■ **WRITTEN PROBLEM 1**: Decide whether each statement below agrees with the podcast excerpt that follows. Answer yes or no for each, and quote the exact words of the excerpt that decide it. (a) The listeners first met Eva Drobna in Episode 16. (b) Mark's one-liner was inspired by two of his friends. (c) The host regards the "What, where, when" technique as easy.

■ **EXCERPT TO READ**:

Welcome to episode 37 of the Haiku Chronicle podcast, summer in the mountains watching the tourists, or what, when and where… I’m Patricia your host. As you know if you’ve been here before, I’m documenting my haiku learning experience in the company of an ever increasing community of haiku and senryu writers. It’s lovely to be with you. Thanks so much for your feedback, help and most importantly your company along the way.
I’m learning and trying out new techniques for writing, offering up my best work from this last week and heading off to Slovakia where we’ll be meeting up again with Eva Drobna, who we first met way back in March this year in Episode 16.
I received many positive messages about last week’s episode, which if you haven’t listened to it yet, was a special that myself and some of the community did on the topic of women. Many congratulations to all my lovely poets, you were brilliant.
I also promised to catch up with Mark who submitted this one liner:
two sisters two clouds really one cloud
I was wondering about the inspiration behind the piece.
Mark got back to me very fast and let me know that the work was inspired by his wife and her sister, who, he says, “have an instant connection whenever they meet” thanks Mark.
This week’s technique is “What, where, when”. It’s often described as a basic technique, a very good technique for beginners. In a way it is, but I think representing it like that underestimates and undervalues it. I haven’t yet found a haiku technique that, if you are really trying to write your best work, is easy.
So what is it:
With this technique, when you write your haiku, you give your reader the following information: what, where and when and you arrange this information in the order you desire to create the piece that works best with your idea.
So yes it sounds really basic and simple, but it’s not when you start putting the pieces together? Particularly if you are doing your best to show and not to tell. Your work should try and exercise the brain of the reader a little bit.

■ **ENTRIES SUPPLIED**:
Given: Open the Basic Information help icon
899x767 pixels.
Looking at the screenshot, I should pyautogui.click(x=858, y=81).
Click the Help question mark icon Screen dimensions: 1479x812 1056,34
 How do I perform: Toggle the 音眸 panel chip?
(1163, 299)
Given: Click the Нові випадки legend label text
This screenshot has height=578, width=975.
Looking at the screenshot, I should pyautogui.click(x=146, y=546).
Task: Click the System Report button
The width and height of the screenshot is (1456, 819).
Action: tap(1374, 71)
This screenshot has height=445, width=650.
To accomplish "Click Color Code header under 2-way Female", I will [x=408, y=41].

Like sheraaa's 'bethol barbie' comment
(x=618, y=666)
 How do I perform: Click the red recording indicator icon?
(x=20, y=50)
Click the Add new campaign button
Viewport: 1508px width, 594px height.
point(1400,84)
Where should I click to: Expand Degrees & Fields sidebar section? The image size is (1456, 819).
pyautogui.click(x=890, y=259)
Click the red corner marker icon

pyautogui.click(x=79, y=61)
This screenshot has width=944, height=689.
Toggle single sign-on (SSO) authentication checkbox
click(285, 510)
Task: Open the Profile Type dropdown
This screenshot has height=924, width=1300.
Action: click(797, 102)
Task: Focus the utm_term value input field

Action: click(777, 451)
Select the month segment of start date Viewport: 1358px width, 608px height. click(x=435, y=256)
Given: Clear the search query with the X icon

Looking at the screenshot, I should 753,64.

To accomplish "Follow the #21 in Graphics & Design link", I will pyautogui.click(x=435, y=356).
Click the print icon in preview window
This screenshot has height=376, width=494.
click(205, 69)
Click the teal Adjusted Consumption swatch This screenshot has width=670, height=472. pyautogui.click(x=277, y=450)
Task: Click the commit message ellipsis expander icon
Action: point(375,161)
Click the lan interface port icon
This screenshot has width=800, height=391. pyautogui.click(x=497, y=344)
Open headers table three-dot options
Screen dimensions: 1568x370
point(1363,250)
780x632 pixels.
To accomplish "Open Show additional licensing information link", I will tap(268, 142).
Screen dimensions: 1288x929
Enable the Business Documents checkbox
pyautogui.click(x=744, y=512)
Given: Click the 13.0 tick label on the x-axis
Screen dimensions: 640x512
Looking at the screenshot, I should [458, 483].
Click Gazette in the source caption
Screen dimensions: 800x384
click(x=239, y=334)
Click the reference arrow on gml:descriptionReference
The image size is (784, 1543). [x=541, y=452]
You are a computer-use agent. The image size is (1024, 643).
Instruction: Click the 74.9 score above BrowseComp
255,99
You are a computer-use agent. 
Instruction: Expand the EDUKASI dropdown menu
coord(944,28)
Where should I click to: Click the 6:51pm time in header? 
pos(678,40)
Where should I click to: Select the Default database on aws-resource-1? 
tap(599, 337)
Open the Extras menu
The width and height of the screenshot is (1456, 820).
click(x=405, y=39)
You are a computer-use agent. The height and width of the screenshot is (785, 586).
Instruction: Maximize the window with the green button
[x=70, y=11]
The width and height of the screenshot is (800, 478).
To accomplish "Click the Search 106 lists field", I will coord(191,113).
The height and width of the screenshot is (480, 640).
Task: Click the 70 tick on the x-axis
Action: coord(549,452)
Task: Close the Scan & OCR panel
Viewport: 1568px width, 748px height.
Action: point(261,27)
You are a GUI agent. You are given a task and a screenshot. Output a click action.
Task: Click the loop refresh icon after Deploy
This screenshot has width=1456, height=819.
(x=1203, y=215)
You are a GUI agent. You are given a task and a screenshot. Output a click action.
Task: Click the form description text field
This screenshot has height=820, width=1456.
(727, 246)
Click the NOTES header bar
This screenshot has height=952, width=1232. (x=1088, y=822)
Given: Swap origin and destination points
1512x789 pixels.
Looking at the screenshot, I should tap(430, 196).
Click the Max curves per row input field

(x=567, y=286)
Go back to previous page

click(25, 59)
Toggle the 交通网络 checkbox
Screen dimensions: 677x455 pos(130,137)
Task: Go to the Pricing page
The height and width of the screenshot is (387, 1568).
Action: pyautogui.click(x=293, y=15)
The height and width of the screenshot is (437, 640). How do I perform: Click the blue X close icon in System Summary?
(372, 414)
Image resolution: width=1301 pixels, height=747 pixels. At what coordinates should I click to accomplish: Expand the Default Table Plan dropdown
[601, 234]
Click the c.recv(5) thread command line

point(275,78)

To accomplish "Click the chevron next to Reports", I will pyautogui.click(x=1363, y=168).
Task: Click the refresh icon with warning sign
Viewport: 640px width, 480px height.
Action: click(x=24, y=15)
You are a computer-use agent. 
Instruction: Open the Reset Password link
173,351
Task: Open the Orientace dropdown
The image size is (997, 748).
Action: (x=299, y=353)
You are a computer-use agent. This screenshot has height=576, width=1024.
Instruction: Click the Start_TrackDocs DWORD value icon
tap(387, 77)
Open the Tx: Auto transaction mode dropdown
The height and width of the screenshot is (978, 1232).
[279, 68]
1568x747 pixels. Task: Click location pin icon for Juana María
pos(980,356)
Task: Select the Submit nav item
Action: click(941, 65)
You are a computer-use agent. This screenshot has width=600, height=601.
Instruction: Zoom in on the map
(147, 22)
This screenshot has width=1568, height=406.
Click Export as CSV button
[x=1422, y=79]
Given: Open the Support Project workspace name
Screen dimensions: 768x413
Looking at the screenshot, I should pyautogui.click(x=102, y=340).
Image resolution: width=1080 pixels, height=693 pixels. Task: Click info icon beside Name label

■ **WRITTEN PROBLEM 2**: From the entries above, copy the lines starting at the line containing "Click the Add new campaign button" and ending at the line containing "Select the month", with both of those lines included, and give only those lines.

■ **EXPECTED OUTPUT 1**:
(a) Yes: "who we first met way back in March this year in Episode 16."
(b) No: "the work was inspired by his wife and her sister"
(c) No: "I haven’t yet found a haiku technique that, if you are really trying to write your best work, is easy."

■ **EXPECTED OUTPUT 2**:
Click the Add new campaign button
Viewport: 1508px width, 594px height.
point(1400,84)
Where should I click to: Expand Degrees & Fields sidebar section? The image size is (1456, 819).
pyautogui.click(x=890, y=259)
Click the red corner marker icon

pyautogui.click(x=79, y=61)
This screenshot has width=944, height=689.
Toggle single sign-on (SSO) authentication checkbox
click(285, 510)
Task: Open the Profile Type dropdown
This screenshot has height=924, width=1300.
Action: click(797, 102)
Task: Focus the utm_term value input field

Action: click(777, 451)
Select the month segment of start date Viewport: 1358px width, 608px height. click(x=435, y=256)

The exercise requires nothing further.